Category: Fight Back

The Safer Internet Centre

https://www.saferinternet.org.uk

The safer Internet Centre is a partnership of three leading organisations: Childnet International, Internet Watch Foundation and SWGfL, with one mission – to promote the safe and responsible use of technology for young people.

South West Grid for Learning (SWGfL) Trust is a not-for-profit charitable trust providing schools and other establishments with safe, secure, managed and supported connectivity and associated services, learning technologies to improve outcomes, and the toolkit for being safer online.
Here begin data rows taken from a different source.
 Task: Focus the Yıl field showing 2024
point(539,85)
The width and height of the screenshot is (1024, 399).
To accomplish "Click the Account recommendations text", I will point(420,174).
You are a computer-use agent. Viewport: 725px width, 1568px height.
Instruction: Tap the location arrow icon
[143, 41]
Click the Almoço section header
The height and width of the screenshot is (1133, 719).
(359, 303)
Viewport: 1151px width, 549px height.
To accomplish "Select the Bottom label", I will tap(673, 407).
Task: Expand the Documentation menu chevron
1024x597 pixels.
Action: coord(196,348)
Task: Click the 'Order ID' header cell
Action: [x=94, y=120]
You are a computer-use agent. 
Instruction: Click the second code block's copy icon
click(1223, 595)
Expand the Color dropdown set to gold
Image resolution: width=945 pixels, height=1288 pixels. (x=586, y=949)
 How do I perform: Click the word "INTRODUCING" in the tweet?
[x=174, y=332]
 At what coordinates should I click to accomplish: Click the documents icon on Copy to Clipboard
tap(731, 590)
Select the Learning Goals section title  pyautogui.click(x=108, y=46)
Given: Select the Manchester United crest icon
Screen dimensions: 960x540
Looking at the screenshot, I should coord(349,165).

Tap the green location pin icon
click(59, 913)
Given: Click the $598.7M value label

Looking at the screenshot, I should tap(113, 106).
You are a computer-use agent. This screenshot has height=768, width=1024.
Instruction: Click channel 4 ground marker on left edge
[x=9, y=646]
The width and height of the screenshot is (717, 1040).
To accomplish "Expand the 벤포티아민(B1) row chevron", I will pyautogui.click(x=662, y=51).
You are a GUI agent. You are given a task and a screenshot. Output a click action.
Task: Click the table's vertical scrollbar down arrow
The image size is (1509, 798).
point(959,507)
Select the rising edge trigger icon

The partnership was appointed by the European Commission as the Safer Internet Centre for the UK in January 2011 and is one of the 31 Safer Internet Centres of the Insafe network. The centre has three main functions:

  1. Awareness Centre: to provide advice and support to children and young people, parents and carers, schools and the children’s workforce and to coordinate Safer Internet Day across UK
  2. Helpline: to provide support to professionals working with children and young people with online safety issues
  3. Hotline: an anonymous and safe place to report and remove child sexual abuse imagery and videos, wherever they are found in the world

The UK Safer Internet Centre is funded under the Connecting Europe Facility (CEF) programme of the European Commission. As such we contribute to the Better Internet for Kids (BIK) core service platform to share resources, services and practices between the European Safer Internet Centres and advice and information about a better internet to the general public.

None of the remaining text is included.